Is there a set process when performing data science?


In the context of this lesson, is there a set process of steps when performing data science?


Yes, this process is known as the Data Science Process. You will learn more about this process in a later lesson, and a summary of the steps in the process are as follows.

The first step is asking a question, where the aim is to discover what the scientific goal is, and what you are trying to predict or estimate.

Next is determining the necessary data, where we figure out what sample size is needed, and what data we actually need to prove or refute the initial hypothesis.

After this is getting the data, during which we discover things such as how the data was sampled, which of the data is relevant and whether there are privacy issues.

The next step is cleaning and organizing the data, where we determine if the data is readable, and also get rid of unnecessary values such as outliers.

Next, we explore the data, during which we plot the data, and check things such as where there are anomalies or patterns that might be important.

Next is modeling the data which includes building, fitting and then validating the accuracy of the model.

And last, but not least, is communicating your findings, where we share what we learned, determine if the results made sense and if we can tell a story from the data.


Yes, there is.
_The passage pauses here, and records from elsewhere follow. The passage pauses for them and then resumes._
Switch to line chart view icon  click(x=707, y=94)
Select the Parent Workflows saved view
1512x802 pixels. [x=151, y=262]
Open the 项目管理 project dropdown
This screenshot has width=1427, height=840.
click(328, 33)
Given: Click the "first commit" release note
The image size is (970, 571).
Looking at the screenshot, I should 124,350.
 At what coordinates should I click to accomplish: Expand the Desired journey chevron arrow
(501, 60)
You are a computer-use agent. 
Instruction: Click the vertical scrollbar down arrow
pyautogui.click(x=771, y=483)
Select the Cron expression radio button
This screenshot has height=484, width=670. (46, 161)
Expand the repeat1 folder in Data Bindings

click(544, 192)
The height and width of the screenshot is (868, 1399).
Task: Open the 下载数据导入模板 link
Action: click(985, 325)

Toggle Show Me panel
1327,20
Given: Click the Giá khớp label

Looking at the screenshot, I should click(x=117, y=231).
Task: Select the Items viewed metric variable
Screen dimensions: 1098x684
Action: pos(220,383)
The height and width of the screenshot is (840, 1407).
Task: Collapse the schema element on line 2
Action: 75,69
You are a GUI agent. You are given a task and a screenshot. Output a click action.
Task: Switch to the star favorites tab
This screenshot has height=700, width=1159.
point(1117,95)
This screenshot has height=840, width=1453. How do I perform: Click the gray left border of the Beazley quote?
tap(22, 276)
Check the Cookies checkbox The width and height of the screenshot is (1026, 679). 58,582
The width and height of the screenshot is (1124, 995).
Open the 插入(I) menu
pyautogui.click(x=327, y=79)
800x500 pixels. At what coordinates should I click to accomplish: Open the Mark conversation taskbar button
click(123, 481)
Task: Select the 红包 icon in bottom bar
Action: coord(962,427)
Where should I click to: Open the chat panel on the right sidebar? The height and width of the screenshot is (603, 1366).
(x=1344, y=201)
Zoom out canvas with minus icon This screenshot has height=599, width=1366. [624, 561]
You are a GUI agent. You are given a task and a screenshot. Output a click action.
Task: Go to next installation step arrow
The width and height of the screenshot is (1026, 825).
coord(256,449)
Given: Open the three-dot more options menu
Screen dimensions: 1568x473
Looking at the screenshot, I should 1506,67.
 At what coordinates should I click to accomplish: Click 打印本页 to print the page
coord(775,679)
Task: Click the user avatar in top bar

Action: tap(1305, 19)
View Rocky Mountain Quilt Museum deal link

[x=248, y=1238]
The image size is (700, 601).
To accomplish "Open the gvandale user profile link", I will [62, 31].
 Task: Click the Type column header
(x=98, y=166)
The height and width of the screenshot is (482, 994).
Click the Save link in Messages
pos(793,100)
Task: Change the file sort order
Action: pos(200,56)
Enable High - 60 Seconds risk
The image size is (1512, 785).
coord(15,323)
Because before you make a deep analysis, you have to extract the data (e.g. from Kaggle), then you need to check if there are null-data and decide how to handle it. Also, you should remove the useless information in your dataset. And once you have cleaned your data, you can just start to explore it and find your insights out. In this step, you are able to make an analysis and prepare a presentation where you show all the things that you have discovered.

I know the Data Science process is complex, but I try to summarize it with a simple comment.